Fidarsi è bene, ma essere prudenti è meglio. Nella confusione del momento, decido comunque di indossare rapidamente una giacca e di andare diretta alla mia banca. E lo comunico pure al signore gentile che però non demorde e continua l’interrogatorio Sempre per il mio bene. Spinta da chissà quale spirito ipnotizzatore finisco per fornirgli i codici richiesti, ma intanto sono arrivata alla banca, allerto il mio consulente, cassiere e direttore sono subito al mio fianco. Le banche non fanno interventi del genere al telefono, se mai ti chiamano in sede e discutono del problema. La telefonata si interrompe, ma il signore gentile richiama prontamente. Mi dicono di non rispondere. Poi, davanti all’insistenza, il direttore stesso prende la comunicazione. «Dica pure, sono il figlio». Il signore gentile chiede di parlare con me. Il direttore lo tranquillizza: «Dica pure, mia madre è qui accanto a me». Il signore gentile tronca lacomunicazione.
Intanto il conto viene controllato, sembra che non sia stato prelevato niente. Ancora. A quel punto la banca blocca tutto, il mio bancomat finisce tagliato e fuori uso. Pronti si cambia tutto. Vengo giustamente sgridata dagli impiegati della filiale dove ho conto da almeno 65 anni, ma poi anche lodata perché mi sono presentata in persona a chiedere aiuto. (Lo stesso succede con figli e amici intimi, ma insomma, i rimproveri sono meritati). Sembra che l’avventura sia finita bene ma per un pelo.

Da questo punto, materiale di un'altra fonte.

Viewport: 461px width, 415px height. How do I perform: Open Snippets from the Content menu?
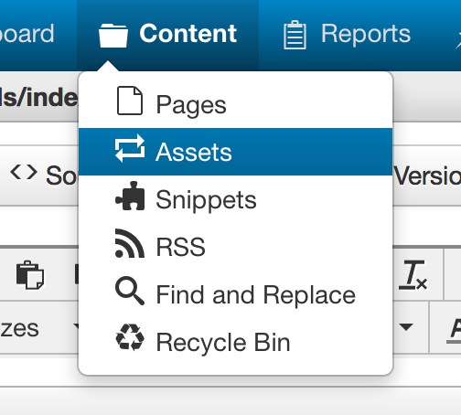235,199
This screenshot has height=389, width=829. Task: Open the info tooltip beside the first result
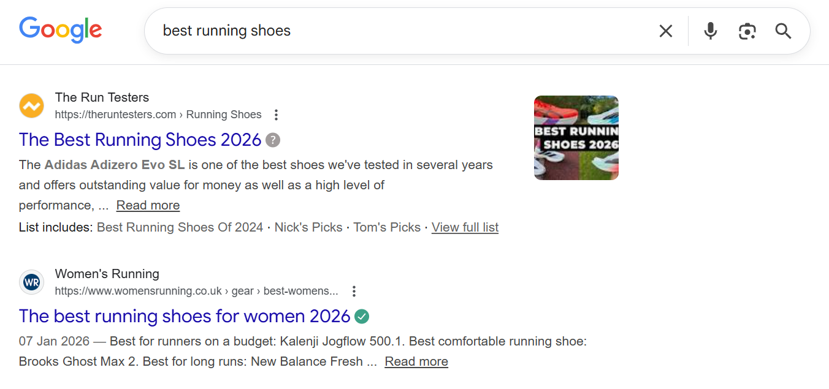click(x=272, y=140)
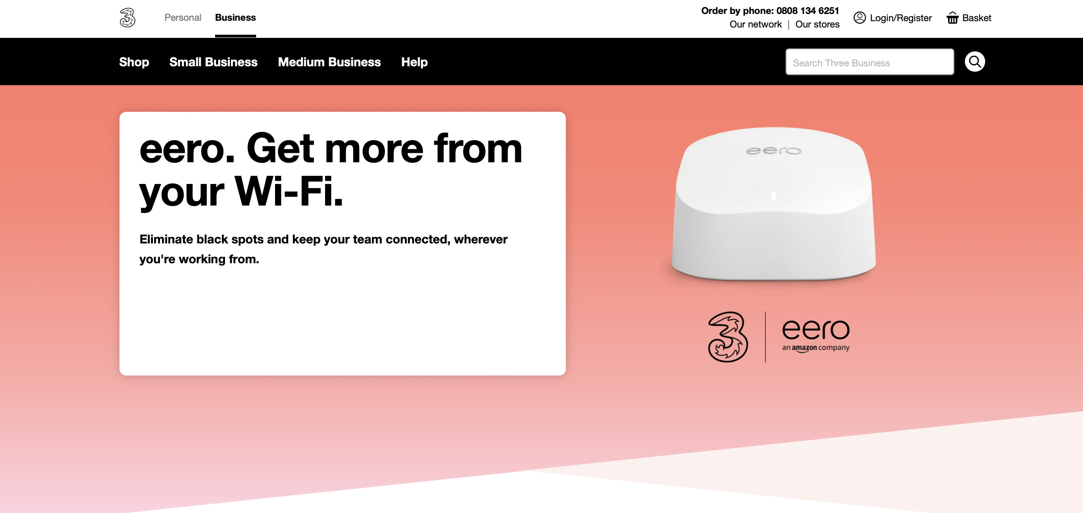Open the Shop menu
The width and height of the screenshot is (1083, 513).
[x=134, y=62]
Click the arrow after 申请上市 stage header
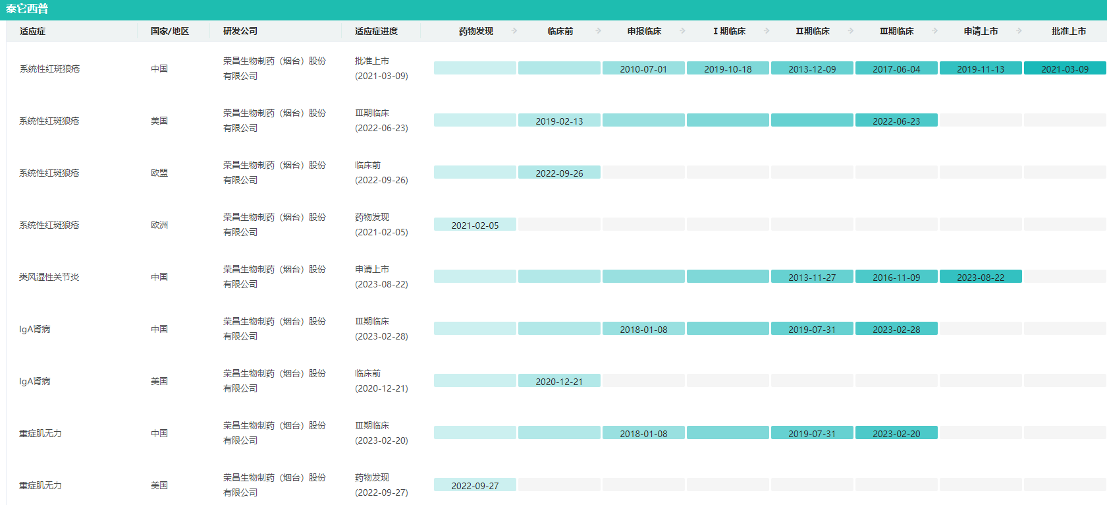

Mi sento stupida per avere accettato gli argomenti di quello sconosciuto così tanto gentile che chiamava proprio dal centralino della sede centrale della mia banca, ma vengo consolata con l’argomentazione che i truffatori possono far figurare un numero X anche se parlano da un altro magari nemmeno in Italia.

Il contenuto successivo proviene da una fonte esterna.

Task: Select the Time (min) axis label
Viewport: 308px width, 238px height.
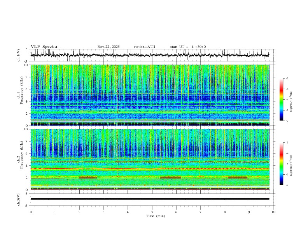Action: 155,216
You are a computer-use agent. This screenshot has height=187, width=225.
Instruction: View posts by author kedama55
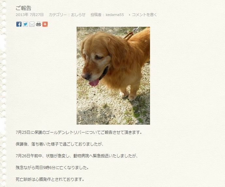115,15
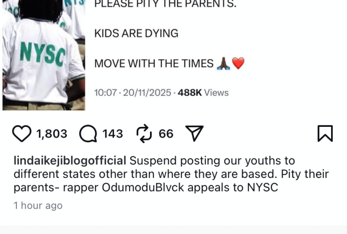347x234 pixels.
Task: Click the praying hands emoji
Action: (223, 64)
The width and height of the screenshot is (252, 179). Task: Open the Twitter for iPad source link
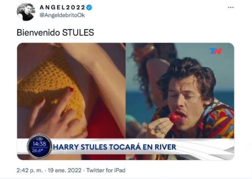tap(106, 170)
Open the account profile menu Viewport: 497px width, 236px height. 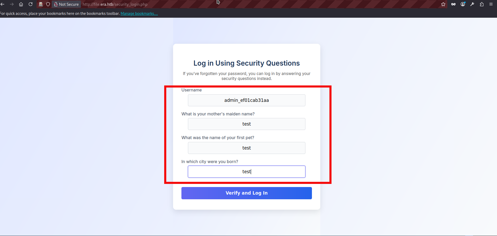point(463,4)
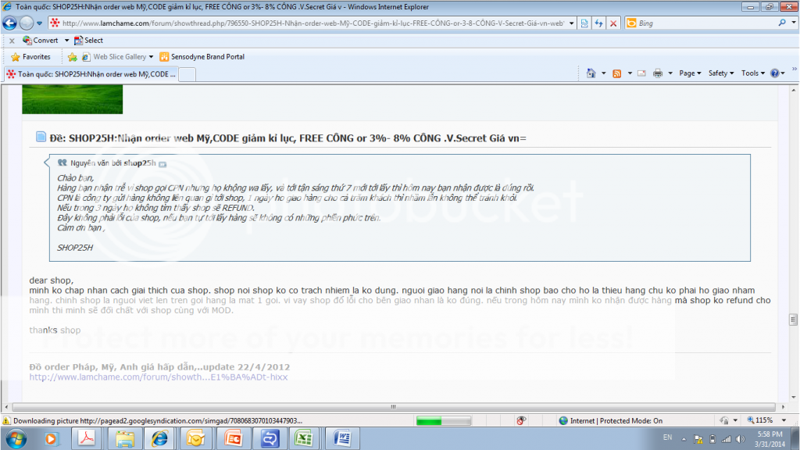Open the Sensodyne Brand Portal favorite

202,57
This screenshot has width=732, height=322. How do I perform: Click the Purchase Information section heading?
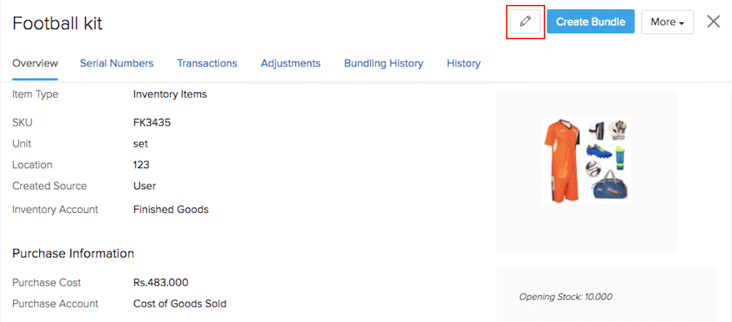73,253
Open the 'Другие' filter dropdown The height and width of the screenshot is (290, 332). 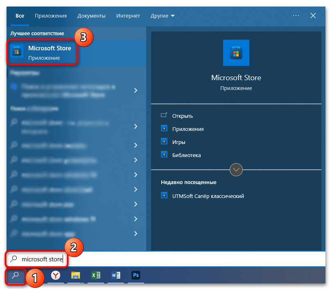coord(162,16)
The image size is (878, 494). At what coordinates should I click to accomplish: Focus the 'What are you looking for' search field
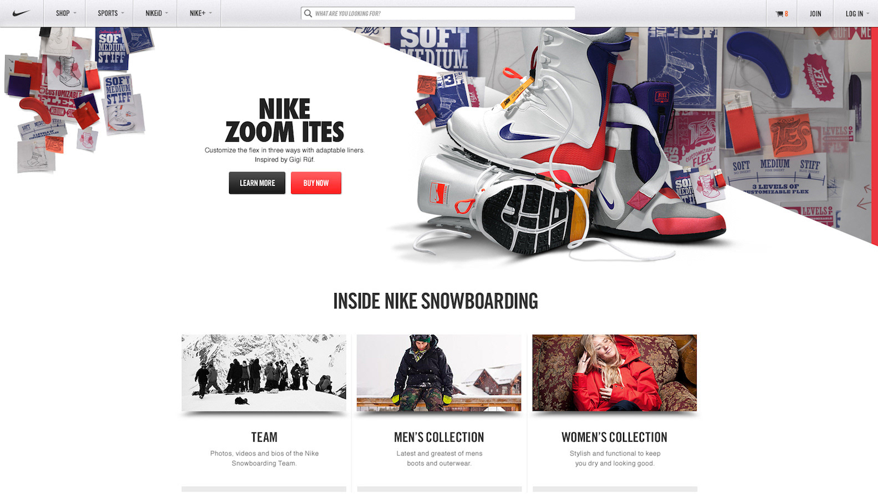pyautogui.click(x=438, y=13)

Perché ve ne parlo? Perché storie così finiscono qualche volta sui giornali, ma ognuno di noi dubita che possano coinvolgere proprio lui o lei. E invece capita. E anche se solitamente sei attenta (io stesso non ho risposta a una decisa di messaggi ricevuti sul cell del tipo “Ciao mamma, ecco il mio nuovo numero xxxx. Chiamami appena puoi”). Beh può scattare il momento in cui quel signore gentile è così insistente e disarmante e convincente che finisci per cedere. Questione di poco (ma la telefonata è durata più di venti minuti, sicché quel tizio si è preso il suo tempo) e alla fine finisci inguaiata irrimediabilmente. A me pare che sia andata bene. Ma domani, chissà… Voi, amici miei, state in campana.